▶ **Your instructions**
Among the entries that follow, how many lines contain the word "Given"? Give the number alone.

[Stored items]
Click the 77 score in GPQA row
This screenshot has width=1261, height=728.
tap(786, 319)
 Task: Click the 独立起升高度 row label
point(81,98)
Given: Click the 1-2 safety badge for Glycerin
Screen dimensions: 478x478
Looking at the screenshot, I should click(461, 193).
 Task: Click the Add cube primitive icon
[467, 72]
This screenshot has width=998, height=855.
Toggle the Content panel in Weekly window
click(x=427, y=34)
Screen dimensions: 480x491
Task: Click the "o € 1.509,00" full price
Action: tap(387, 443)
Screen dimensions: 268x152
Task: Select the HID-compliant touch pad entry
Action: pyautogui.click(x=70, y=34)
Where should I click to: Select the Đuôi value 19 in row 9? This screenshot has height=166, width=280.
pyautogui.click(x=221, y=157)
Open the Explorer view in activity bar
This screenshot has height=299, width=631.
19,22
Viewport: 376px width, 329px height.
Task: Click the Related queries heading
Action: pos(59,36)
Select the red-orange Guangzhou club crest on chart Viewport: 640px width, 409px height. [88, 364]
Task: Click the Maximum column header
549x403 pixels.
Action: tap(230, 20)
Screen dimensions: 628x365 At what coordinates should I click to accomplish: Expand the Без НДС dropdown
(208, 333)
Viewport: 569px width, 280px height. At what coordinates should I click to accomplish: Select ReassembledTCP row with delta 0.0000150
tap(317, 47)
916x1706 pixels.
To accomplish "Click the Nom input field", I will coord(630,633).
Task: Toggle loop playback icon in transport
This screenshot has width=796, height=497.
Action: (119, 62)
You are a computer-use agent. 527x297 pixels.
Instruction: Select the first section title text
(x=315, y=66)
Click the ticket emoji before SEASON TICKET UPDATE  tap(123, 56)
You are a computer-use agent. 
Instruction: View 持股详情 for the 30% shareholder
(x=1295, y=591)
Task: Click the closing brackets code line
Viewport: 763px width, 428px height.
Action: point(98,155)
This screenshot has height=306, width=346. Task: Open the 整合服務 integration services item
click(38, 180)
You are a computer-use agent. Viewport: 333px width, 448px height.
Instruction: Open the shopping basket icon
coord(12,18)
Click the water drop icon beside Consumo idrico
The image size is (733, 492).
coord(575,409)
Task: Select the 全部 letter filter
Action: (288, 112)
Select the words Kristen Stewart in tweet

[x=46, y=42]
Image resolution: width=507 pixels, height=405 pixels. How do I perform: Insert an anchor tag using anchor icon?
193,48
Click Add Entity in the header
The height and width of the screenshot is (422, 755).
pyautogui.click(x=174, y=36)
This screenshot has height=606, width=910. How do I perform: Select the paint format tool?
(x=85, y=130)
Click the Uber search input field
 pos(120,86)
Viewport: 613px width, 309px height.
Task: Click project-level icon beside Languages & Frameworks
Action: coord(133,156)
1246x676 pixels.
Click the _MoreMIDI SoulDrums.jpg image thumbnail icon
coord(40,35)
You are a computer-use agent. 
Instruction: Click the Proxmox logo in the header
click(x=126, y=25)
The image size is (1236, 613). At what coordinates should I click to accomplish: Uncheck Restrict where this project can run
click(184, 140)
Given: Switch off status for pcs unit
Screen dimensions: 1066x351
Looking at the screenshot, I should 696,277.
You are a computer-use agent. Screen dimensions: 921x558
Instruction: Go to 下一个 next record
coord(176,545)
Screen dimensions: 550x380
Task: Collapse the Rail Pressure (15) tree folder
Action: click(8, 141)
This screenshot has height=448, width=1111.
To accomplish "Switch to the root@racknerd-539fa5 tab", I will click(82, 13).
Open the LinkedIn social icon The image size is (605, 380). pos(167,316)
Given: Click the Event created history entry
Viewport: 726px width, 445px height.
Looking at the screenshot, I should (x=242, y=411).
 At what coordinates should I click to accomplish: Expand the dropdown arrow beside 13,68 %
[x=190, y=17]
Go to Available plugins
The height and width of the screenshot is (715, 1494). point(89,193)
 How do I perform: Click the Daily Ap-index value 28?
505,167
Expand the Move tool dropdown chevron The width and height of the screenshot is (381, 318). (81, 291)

▶ **Written response**
3